Lorne Waldman, who represented Wang and Yan in their refugee claim, said he no longer represents the couple and he could not comment on their case or point to another representative for them. Global News could not get a response from three other lawyers that have represented the couple.
From 2016 to 2018 Fintrac continued to watch Zhang closely, reports show, flagging $7.29 million worth of transactions, in 27 electronic fund transfer reports and one suspicious transaction report. In 2018, CBSA prepared an inadmissibility report against Zhang which was referred to the Immigration and Refugee Board for deportation.

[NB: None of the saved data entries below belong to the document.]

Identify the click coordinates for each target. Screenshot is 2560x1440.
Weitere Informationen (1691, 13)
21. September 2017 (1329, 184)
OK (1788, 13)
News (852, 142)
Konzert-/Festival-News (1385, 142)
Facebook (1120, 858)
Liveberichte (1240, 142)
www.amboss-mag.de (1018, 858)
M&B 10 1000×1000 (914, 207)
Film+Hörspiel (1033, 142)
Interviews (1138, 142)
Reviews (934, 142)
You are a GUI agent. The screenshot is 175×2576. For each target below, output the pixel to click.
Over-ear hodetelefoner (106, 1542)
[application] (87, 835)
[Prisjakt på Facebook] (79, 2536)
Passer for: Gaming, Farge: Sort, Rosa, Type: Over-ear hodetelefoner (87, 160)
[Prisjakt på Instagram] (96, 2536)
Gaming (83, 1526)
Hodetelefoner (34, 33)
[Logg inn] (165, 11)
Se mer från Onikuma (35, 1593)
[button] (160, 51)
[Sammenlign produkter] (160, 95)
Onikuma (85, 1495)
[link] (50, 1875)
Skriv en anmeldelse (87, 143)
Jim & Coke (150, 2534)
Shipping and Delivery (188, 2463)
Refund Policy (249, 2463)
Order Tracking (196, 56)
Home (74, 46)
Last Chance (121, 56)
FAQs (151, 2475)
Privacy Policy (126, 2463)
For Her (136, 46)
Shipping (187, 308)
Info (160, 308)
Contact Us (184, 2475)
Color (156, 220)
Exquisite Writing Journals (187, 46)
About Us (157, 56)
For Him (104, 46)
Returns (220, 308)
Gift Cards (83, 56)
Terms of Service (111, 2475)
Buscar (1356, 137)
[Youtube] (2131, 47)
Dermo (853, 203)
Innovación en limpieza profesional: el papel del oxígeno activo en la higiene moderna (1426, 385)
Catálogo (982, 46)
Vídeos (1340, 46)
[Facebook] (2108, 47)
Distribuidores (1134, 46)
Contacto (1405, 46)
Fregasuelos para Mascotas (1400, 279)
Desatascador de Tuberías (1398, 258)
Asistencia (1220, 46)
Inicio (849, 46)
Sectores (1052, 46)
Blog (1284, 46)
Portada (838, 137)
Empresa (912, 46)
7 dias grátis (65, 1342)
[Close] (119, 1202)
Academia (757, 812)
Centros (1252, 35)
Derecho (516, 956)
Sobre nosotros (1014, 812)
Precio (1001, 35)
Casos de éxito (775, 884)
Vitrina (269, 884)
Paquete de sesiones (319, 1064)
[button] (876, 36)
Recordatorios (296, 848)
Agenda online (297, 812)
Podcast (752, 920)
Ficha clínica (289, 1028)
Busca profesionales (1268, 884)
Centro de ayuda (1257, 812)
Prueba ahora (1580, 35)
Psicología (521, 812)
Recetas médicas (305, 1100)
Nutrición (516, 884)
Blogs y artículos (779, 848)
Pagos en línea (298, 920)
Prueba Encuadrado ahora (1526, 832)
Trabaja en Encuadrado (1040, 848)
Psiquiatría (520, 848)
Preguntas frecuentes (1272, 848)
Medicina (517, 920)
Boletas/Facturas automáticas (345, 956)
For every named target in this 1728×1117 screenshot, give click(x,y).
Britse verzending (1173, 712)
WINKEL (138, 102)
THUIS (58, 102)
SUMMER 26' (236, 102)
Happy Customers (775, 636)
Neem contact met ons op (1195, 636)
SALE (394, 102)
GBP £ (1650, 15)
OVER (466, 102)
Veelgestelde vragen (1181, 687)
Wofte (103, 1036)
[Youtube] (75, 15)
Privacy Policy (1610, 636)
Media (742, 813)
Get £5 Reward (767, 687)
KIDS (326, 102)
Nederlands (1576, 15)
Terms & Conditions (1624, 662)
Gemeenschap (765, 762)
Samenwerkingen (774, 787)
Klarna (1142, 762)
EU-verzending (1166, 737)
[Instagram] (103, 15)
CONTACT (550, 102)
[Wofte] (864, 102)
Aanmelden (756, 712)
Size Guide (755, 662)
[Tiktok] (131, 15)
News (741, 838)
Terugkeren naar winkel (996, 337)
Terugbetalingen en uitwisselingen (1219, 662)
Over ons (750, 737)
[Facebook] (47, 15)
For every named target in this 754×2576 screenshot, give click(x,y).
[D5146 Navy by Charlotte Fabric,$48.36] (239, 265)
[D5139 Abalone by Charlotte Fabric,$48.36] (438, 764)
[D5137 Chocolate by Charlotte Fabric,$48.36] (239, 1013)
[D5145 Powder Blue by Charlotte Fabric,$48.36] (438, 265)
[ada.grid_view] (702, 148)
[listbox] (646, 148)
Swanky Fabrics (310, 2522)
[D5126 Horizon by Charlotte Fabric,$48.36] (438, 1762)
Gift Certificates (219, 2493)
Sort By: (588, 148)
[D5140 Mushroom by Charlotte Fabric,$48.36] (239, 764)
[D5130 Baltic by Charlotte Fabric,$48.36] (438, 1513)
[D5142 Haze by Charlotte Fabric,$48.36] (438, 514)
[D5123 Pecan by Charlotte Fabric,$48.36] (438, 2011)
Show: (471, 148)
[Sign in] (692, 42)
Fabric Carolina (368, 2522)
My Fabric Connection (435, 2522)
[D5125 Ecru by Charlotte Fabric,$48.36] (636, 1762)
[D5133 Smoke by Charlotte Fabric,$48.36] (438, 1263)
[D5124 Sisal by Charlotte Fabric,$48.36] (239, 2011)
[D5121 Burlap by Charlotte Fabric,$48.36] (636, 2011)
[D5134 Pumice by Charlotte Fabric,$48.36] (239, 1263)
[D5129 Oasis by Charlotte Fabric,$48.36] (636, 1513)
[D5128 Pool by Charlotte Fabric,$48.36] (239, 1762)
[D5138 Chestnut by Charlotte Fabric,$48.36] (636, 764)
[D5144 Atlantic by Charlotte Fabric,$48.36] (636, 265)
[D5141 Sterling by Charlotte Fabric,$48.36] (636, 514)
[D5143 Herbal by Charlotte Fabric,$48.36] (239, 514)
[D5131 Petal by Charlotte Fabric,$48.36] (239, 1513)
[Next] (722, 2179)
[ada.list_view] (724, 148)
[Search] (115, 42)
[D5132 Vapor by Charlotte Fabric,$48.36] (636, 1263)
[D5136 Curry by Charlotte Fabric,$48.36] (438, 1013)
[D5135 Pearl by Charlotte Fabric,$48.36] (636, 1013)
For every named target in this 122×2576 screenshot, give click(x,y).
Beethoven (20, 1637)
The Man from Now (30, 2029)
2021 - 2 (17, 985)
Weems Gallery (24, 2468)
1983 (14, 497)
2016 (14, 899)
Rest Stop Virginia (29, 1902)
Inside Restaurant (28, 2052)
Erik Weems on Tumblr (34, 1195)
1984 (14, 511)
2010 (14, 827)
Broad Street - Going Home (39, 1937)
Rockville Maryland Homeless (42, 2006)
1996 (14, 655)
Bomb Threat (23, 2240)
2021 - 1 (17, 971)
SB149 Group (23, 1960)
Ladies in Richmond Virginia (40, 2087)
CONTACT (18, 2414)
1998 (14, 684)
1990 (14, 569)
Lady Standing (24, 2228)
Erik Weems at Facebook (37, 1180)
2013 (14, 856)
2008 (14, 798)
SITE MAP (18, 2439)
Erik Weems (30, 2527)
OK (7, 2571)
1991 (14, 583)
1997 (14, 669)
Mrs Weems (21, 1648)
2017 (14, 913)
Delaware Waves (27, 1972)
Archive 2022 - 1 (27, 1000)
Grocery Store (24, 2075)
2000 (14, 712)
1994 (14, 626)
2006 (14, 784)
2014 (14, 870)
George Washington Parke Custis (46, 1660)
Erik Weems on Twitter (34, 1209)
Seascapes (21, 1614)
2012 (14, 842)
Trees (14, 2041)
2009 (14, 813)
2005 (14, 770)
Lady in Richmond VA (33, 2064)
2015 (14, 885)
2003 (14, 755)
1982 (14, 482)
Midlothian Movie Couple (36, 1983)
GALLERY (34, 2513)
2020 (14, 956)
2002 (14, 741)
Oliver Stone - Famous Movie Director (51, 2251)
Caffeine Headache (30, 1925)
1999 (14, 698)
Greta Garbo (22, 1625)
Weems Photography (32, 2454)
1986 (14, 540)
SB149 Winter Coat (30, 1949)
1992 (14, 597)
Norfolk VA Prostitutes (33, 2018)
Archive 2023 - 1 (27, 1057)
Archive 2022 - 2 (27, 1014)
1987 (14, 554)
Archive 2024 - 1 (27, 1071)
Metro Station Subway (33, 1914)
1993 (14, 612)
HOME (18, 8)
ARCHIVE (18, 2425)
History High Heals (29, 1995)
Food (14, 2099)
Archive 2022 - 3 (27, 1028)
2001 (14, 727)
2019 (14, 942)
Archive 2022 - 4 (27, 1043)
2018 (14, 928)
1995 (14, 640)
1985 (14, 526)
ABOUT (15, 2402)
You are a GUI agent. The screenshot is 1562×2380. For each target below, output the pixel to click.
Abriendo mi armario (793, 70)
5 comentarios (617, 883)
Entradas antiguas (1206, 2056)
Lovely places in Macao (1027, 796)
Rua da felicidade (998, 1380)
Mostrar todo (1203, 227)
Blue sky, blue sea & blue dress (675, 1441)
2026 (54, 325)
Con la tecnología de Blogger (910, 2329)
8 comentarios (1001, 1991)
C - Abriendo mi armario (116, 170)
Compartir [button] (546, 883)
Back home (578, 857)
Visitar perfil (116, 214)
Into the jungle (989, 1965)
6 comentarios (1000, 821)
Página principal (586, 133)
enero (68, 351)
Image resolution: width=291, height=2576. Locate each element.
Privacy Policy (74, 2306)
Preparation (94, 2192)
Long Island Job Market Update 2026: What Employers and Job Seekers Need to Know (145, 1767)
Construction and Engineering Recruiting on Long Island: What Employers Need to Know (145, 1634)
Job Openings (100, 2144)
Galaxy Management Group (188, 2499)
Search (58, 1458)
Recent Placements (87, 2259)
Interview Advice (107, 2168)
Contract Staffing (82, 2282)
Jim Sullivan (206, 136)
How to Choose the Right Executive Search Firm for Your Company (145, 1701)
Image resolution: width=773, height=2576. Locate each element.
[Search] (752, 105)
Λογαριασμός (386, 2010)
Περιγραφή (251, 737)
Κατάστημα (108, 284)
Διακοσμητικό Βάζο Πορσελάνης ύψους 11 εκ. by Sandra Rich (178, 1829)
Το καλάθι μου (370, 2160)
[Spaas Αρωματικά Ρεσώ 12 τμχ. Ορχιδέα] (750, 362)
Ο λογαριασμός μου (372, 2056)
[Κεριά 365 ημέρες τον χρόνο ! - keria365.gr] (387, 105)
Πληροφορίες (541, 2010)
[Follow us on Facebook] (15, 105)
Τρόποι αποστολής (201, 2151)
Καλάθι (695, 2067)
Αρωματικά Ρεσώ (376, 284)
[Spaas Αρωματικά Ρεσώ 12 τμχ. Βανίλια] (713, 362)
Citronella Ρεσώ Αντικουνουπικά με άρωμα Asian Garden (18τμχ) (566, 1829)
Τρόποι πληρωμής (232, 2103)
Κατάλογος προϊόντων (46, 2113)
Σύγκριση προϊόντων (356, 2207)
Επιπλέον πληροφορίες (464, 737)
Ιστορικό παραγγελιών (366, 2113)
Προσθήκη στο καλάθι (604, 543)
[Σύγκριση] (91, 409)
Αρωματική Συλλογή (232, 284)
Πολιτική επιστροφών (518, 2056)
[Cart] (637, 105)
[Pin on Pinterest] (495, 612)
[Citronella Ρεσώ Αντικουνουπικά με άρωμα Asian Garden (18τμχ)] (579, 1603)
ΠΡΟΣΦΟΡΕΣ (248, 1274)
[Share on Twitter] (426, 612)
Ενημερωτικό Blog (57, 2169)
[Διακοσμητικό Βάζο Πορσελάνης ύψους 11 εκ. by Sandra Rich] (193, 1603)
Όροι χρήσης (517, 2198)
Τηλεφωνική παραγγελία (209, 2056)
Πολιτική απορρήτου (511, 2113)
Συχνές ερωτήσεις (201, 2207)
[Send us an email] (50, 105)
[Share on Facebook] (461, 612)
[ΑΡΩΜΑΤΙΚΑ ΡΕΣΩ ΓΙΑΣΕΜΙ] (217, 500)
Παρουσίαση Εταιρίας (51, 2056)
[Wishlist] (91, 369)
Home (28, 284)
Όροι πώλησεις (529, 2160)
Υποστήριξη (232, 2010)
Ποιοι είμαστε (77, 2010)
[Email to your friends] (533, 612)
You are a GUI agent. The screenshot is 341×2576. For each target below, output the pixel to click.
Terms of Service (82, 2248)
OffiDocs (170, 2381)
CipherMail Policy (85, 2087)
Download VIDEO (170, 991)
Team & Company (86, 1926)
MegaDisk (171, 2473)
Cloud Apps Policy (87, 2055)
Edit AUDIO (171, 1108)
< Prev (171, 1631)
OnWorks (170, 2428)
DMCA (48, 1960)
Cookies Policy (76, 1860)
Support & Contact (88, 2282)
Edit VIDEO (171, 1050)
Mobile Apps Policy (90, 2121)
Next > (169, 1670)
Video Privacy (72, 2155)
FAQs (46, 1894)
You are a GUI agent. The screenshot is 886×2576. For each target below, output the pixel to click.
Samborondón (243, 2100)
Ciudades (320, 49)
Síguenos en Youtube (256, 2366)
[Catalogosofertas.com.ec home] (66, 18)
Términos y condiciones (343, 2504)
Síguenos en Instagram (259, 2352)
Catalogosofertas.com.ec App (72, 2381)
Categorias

In response to questions from Global News, Guanqun Zhang’s immigration lawyer Lawrence Wong noted that in July 2021, a federal court judge set aside Public Safety Canada’s decision to send Zhang to an admissibility hearing on money-laundering suspicions. The decision granted Zhang a judicial review of CBSA’s case, noting among other things, a certificate of no convictions for his parents, and did not rule on Fintrac’s allegations.
Wong, who was asked to comment on Fintrac records regarding Zhang and connecting his client to Richard Zhou and others named in the transaction reports, disputed Fintrac’s evidence as disputed and inaccurate.
“Fintrac documents appear to be your principal source and they are pure unsourced hearsay,” a lawyer responding for Wong stated. “They were given no weight by the Federal Court and after the Federal Court set aside the Minister’s Delegate referral; the Minister’s Delegate decided not to do another referral by closing its file. The court’s decision has brought the process to an end.”
In a response, Fintrac would not answer specific questions about its reporting in the Zhang case, but stated, “Fintrac’s financial intelligence is accurate and valued by Canada’s law enforcement and national security agencies.”
CBSA said it would not comment about ongoing cases.
But according to Clarence Lo, the CBSA officer who concluded the allegations Zhang was engaged in money laundering were sufficiently well-founded to refer to the Immigration and Refugee Board, the case boils down to whether the international student was “merely” following his parents’ directions, or knew what he was doing, while “actively involved in the receiving or transferring since his arrival in Canada (of) tens of millions of dollars.”
“The numbers on the Fintrac reports are hard to ignore,” Lo wrote in his December 2017 deportation recommendation. “It takes a fairly smart individual with financial savvy to complete that many wire transfers of substantial amounts over a long period of time.”